For 2003, it is 51 out of 1632 files., for 2004 it is 6 out of appr 6600 files.
I suggest we look through the MinAigi corpus, check whether the files are
garbled beyond rescue, and then remove them from the corpus (eventually keep
them in the orig but blocked from being generated).

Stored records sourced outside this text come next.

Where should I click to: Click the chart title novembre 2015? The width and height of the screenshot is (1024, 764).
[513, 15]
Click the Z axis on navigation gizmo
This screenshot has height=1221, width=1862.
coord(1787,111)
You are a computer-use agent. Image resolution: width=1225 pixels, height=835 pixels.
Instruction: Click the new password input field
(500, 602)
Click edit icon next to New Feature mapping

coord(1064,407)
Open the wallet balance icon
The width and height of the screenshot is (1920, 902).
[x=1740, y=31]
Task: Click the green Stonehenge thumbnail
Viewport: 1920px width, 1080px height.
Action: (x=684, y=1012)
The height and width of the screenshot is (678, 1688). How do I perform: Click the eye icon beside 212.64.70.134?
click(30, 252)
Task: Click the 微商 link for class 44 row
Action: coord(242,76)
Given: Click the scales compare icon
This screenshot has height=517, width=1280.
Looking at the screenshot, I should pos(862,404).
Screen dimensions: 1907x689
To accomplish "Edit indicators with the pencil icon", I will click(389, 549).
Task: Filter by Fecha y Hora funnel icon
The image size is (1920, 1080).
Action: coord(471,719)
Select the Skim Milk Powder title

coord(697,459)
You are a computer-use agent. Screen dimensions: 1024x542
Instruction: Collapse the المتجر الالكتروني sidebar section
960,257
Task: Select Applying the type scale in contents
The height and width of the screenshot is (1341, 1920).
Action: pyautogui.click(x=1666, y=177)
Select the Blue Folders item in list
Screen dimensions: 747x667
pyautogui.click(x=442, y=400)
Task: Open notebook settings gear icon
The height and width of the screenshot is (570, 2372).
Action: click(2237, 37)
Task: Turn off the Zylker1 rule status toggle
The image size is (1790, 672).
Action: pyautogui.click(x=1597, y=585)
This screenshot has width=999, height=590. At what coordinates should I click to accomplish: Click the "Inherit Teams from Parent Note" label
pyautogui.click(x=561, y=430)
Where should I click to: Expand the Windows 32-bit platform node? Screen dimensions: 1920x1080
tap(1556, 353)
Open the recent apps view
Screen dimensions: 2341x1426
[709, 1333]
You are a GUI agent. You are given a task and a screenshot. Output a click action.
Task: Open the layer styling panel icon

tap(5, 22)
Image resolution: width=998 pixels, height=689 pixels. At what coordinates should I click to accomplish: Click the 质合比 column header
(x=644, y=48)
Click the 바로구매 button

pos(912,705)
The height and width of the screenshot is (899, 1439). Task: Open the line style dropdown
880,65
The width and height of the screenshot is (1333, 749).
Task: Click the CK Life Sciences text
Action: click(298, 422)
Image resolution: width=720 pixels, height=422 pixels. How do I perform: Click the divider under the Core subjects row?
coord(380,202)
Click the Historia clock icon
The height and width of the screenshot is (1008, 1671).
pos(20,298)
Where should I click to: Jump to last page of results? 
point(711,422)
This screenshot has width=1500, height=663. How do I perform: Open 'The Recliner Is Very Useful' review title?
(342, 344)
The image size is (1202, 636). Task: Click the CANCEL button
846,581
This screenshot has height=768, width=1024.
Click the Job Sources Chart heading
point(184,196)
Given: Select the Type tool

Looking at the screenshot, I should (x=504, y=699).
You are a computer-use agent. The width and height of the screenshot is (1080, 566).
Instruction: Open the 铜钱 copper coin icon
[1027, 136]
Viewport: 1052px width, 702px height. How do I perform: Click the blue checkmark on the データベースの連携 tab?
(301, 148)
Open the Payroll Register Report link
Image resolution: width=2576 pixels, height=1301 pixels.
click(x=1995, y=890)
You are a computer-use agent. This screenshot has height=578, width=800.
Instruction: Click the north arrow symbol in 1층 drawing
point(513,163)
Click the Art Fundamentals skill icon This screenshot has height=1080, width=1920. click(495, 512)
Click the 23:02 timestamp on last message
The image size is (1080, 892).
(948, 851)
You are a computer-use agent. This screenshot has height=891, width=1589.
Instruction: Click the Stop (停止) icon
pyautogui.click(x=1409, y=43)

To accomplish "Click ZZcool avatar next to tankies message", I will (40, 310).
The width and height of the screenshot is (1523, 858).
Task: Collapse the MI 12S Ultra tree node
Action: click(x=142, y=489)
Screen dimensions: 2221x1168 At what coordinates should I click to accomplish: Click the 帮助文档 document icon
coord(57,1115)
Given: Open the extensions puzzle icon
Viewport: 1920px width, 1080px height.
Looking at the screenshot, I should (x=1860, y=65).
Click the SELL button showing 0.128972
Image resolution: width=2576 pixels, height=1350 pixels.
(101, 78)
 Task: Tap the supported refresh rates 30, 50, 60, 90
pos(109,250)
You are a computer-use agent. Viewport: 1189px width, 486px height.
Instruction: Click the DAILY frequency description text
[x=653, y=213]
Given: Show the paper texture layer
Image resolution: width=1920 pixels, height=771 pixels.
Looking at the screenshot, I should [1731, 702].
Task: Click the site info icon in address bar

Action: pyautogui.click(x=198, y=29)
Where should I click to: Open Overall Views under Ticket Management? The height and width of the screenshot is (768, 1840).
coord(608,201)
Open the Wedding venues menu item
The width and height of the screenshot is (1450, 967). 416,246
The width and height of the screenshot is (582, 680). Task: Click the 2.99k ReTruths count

grep "__" * | cut -d":" -f1 | uniq | l

10A_på_klassetur.txt.xml
alm_Allaskuvla.txt.xml
alm_De_samiske_samlinger.txt.xml
alm_Finnm_AP.txt.xml
alm_Finnm_miljøtj.txt.xml
alm_Karasjok_kom_6_feb_prog_NY.txt.xml
alm_Nesseby_komm.txt.xml
alm_reindr_agronom.txt.xml
alm_Sami_Daiddaraddi.txt.xml
alm_Sámi_giellaguovddas.txt.xml
alm_Sami_Instituhtta.txt.xml
alm_SDGBF.txt.xml
alm_-_SDR.txt.xml
alm_suoma_samediggi.txt.xml
alm_Urfolksenter.txt.xml
alm_Vardobaiki.txt.xml
arvvostallan2_copy.txt.xml
ceavgegeadgi_-_notis.txt.xml
deanu_cealkamus.txt.xml
Dearv_Valentina.txt.xml
EA_020202_manna.txt.xml
EA-nordlys_ut.txt.xml
Finnmarksloven.txt.xml
Folk_er_folk_-_kulturforskjelle.doc.xml
Fredagsavisa-lohkkicalus_SMM.txt.xml
Giitu_-_Anne_lise.txt.xml
LESERINNLEGG.txt.xml
lohkki-bieggamillot.txt.xml
Lohkkicalus2.txt.xml
Lohkkicalus.txt.xml
lohkkiid-anders_jh_eira.txt.xml
LOhkkiid_privahta_skuvla.txt.xml
lohkki-kirku.txt.xml
lujavri_aviissa_haga.txt.xml
Máret_Sara-_Lohkkicalus.txt.xml
Marka103.txt.xml
Muitosatni.txt.xml
PP-gielddahoavda_copy.txt.xml
presideanta_sárdni_nr_1.txt.xml
revsnesham_samisk.txt.xml
riddu_riddu_samisk.txt.xml
s12_Skoleportala.txt.xml
s13_Garegasnjargga_bankku.txt.xml
s13_LAN.txt.xml
s16_Info_nuorra.txt.xml
s17_Gran_Canaria.txt.xml
s17_Raste.txt.xml
sametinget_HASTER.txt.xml
SAN-gaskasiidu_rep.txt.xml
uhca-_sami_allaskuvla_ap.txt.xml
uhca-_vitenskap_i_kauto.txt.xml
Comment 13 Saara Huhmarniemi 2006-11-04 12:44:45 CET
This bug is now finally fixed, so that the problematic files are not included in the conversion. There were 2 or 3 files in the list, where "__"  was used for some other purpose.